Mori cuts an elegant, mild-mannered figure, with her hair pulled back into a ponytail and a pair of large glasses perched on her nose.
She begins the videos she posts on her YouTube channel with a friendly "Konnichiwa" and a bow.
But her grandmotherly demeanour disappears when she plays, transformed into a gun-toting character in Call of Duty or a sword-wielding android in NieR: Automata.
Mori, who lives in Chiba, southeast of Tokyo with her family, holds a Guinness World Record certifying her as the world's oldest gaming YouTuber.
"She always gets into the games," her only grandchild, 43-year-old Keisuke Nagao, told AFP.
"I think she is slightly different. Ordinary old people are not so enthusiastic about video games as she is."
300,000 YouTube fans
Mori isn't new to the gaming world, and has played some 200 titles since she took up the hobby some four decades ago.

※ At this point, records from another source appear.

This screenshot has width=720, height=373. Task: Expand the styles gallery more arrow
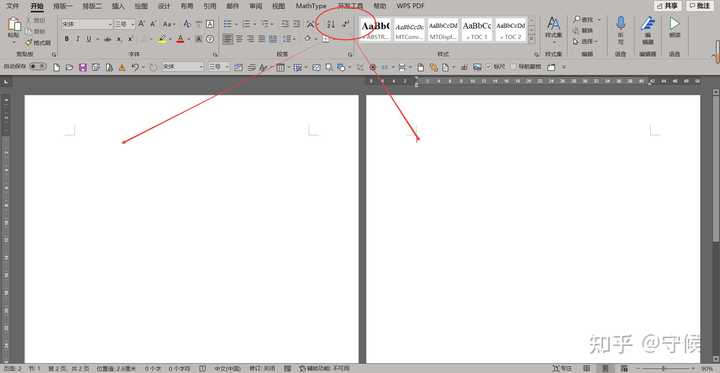(533, 38)
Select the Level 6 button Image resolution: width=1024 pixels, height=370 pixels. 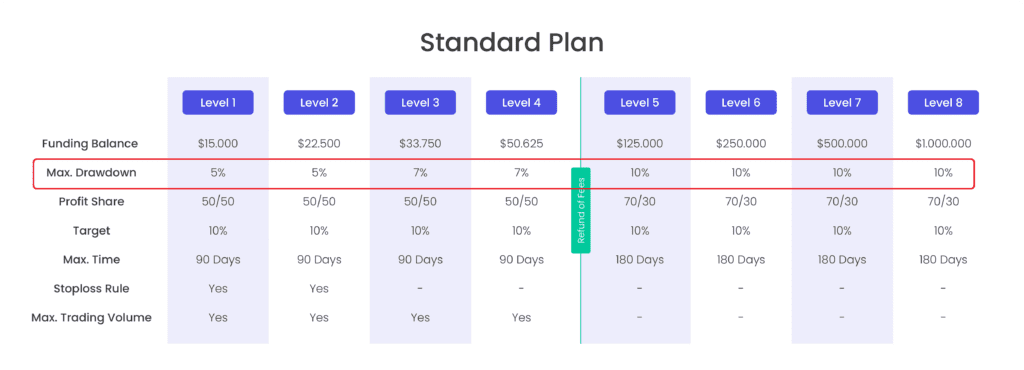coord(741,102)

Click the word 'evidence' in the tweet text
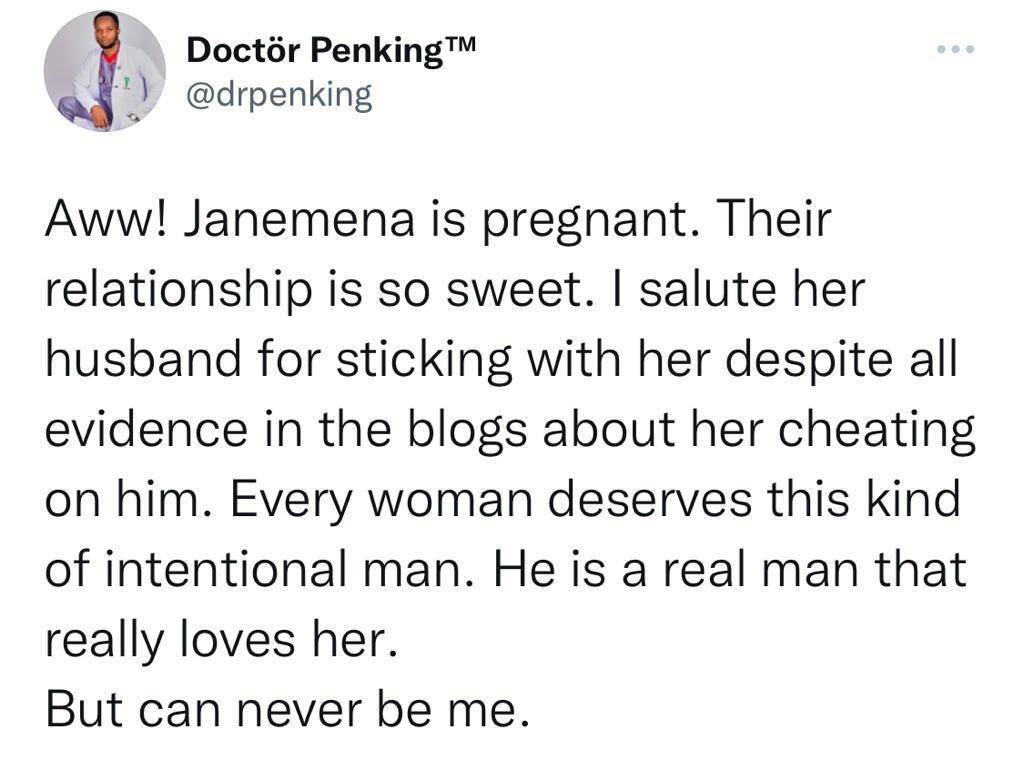point(146,429)
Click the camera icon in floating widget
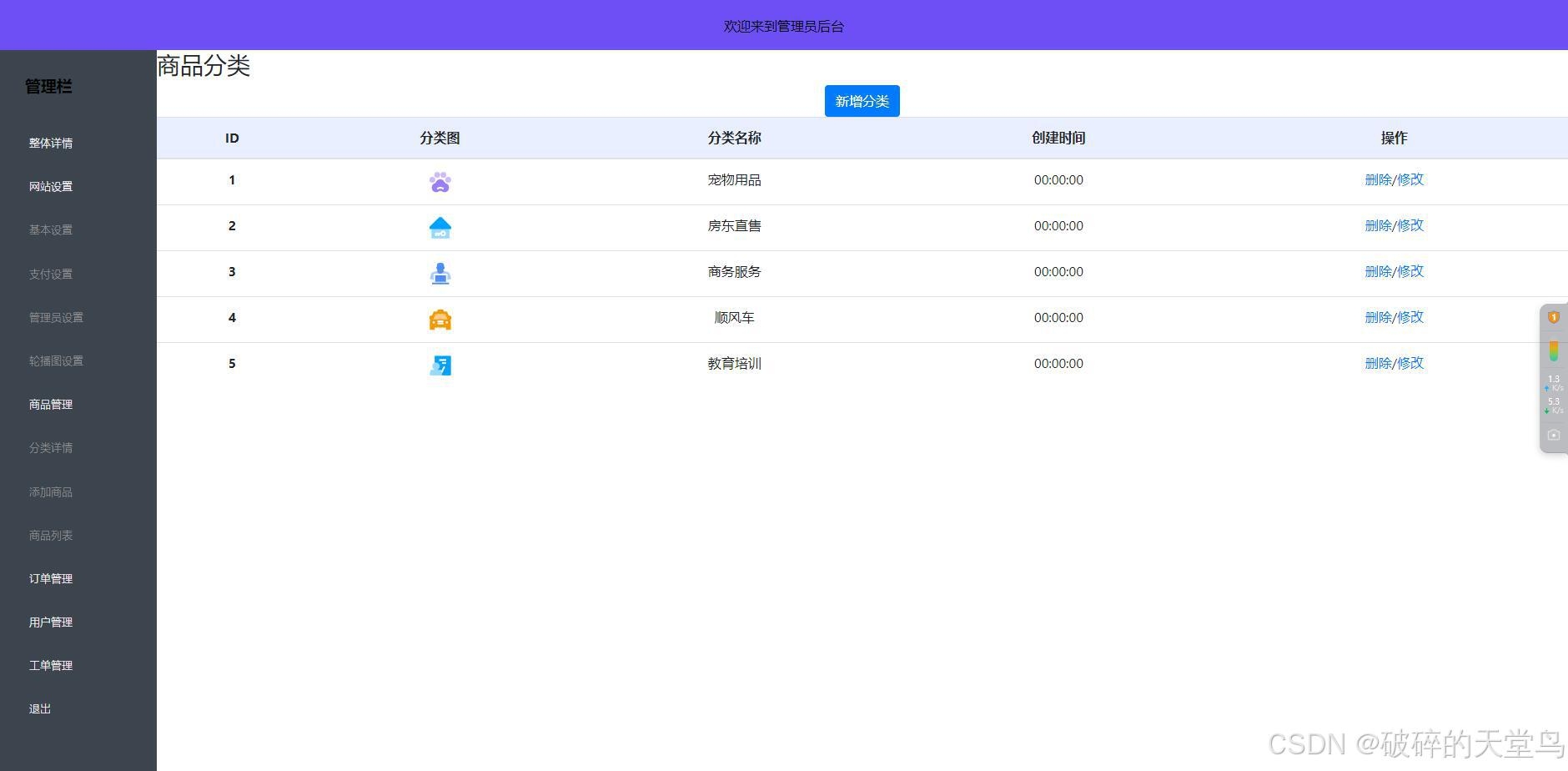The height and width of the screenshot is (771, 1568). (1553, 435)
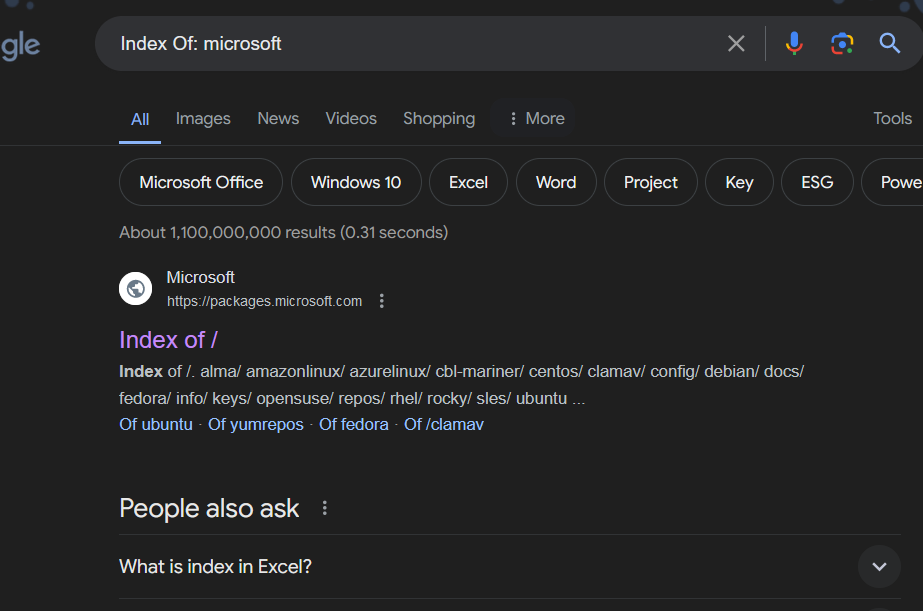The height and width of the screenshot is (611, 923).
Task: Open the 'Of ubuntu' sitelink
Action: (x=156, y=424)
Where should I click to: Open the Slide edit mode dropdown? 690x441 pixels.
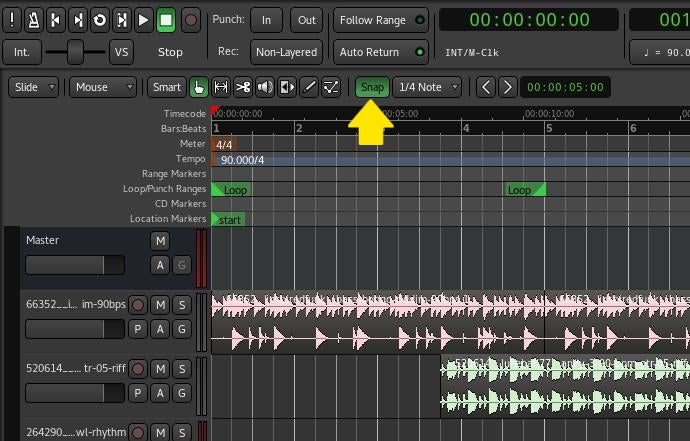coord(34,87)
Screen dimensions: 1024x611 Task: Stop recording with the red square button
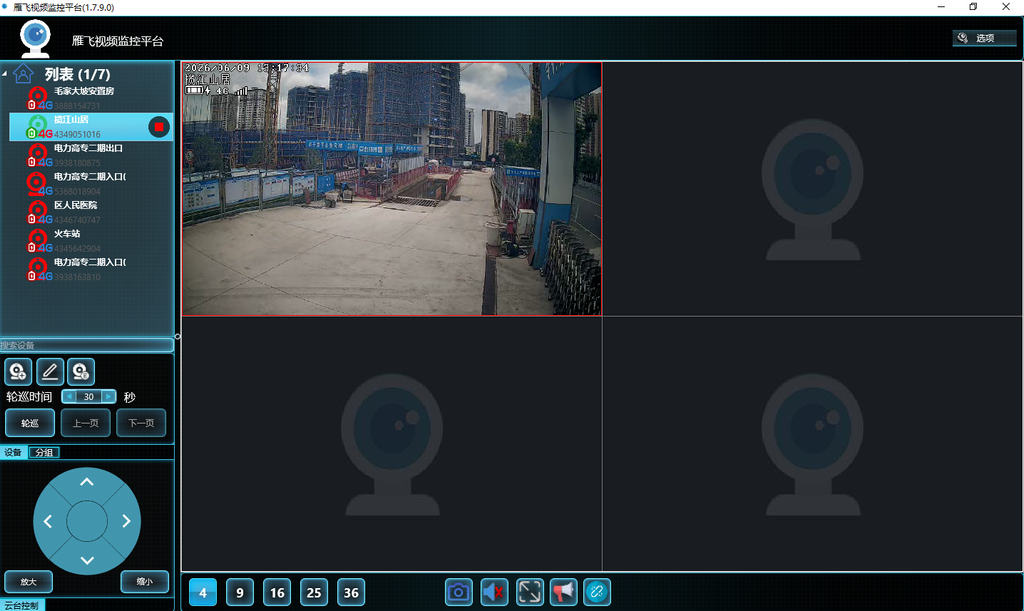coord(159,127)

Her first console was a Cassette Vision, which she bought in 1981 after being intrigued by her children's obsession with gaming.

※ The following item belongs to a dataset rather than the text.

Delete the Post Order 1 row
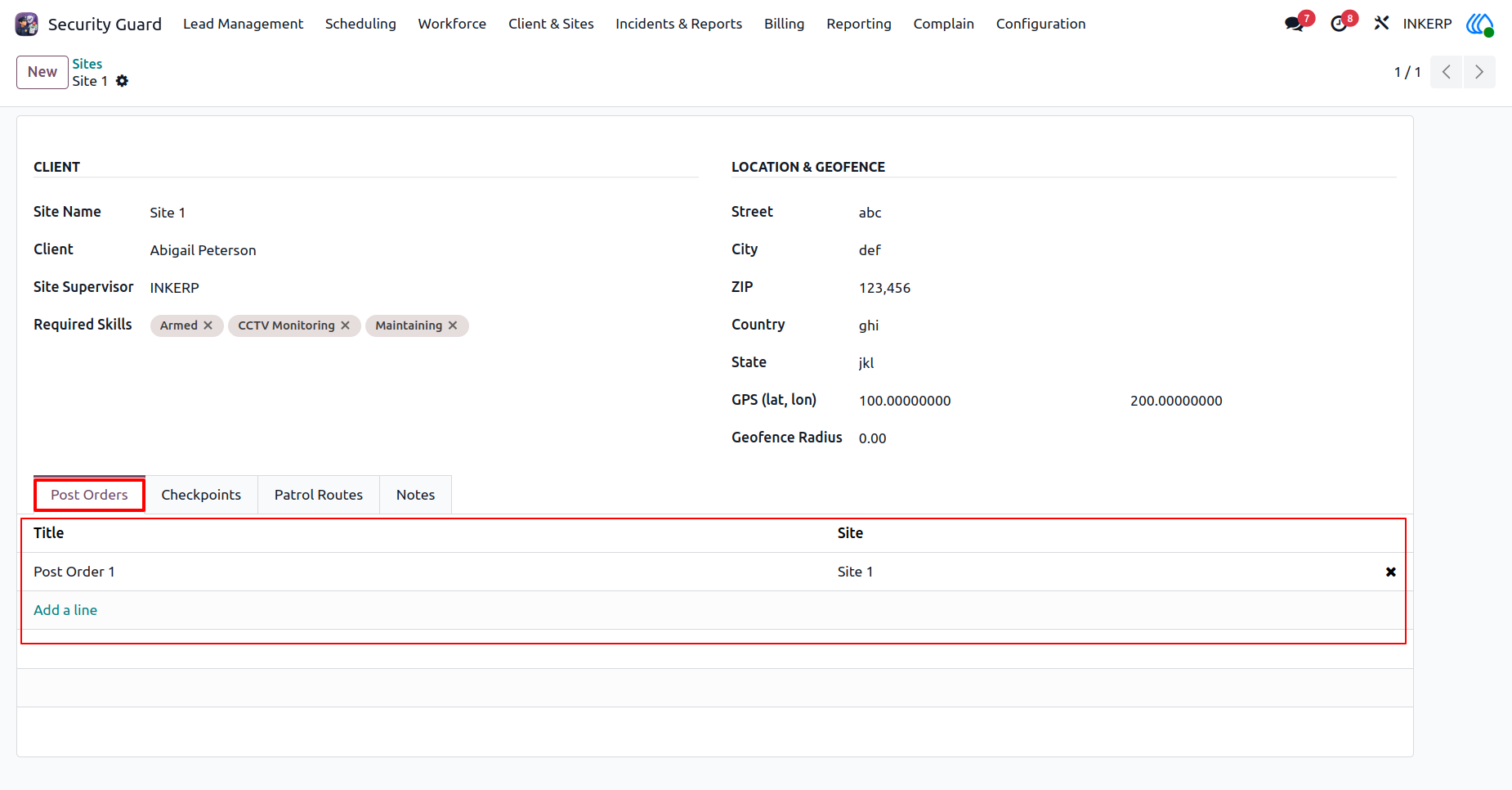This screenshot has height=790, width=1512. point(1390,572)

"I discovered that there was this fascinating thing that existed in the world," she said.
She has played most of the gaming world's smash hits including "Super Mario Brothers", "Dragon Quest", "Final Fantasy" and "Call of Duty", and admits to sometimes staying up until 2am when she is sucked into a session.
"I want to play well no matter how old I am. I want to continue as long as possible."
Her favourite games include action-adventure series "Grand Theft Auto" and popular fantasy role-playing game "Elder Scrolls V: Skyrim".
"You can do whatever you want to" in a game, she said, describing them as a "motivation in life."
Mori usually plays alone at home, but launched a YouTube channel in 2014 to connect with other gamers.
She posts new videos filmed by her grandson three or four times a month and has attracted 300,000 subscribers and millions of views with content featuring her gaming but also showing her daily life.
"It's fun being watched by a lot of people, rather than playing alone," she said of her "Gamer Grandma" channel.
Among her videos is one showing her blowing out candles on a cake to celebrate her 90th birthday with her family. Another features her "unboxing" a brand-new PlayStation console.
At 90, Mori is fighting fit, but she says some state-of-the-art games require agile hand motions that can prove challenging.
"It's getting hard. It really is," she said, describing exercises she does with her fingers and hands every day to keep herself game-ready.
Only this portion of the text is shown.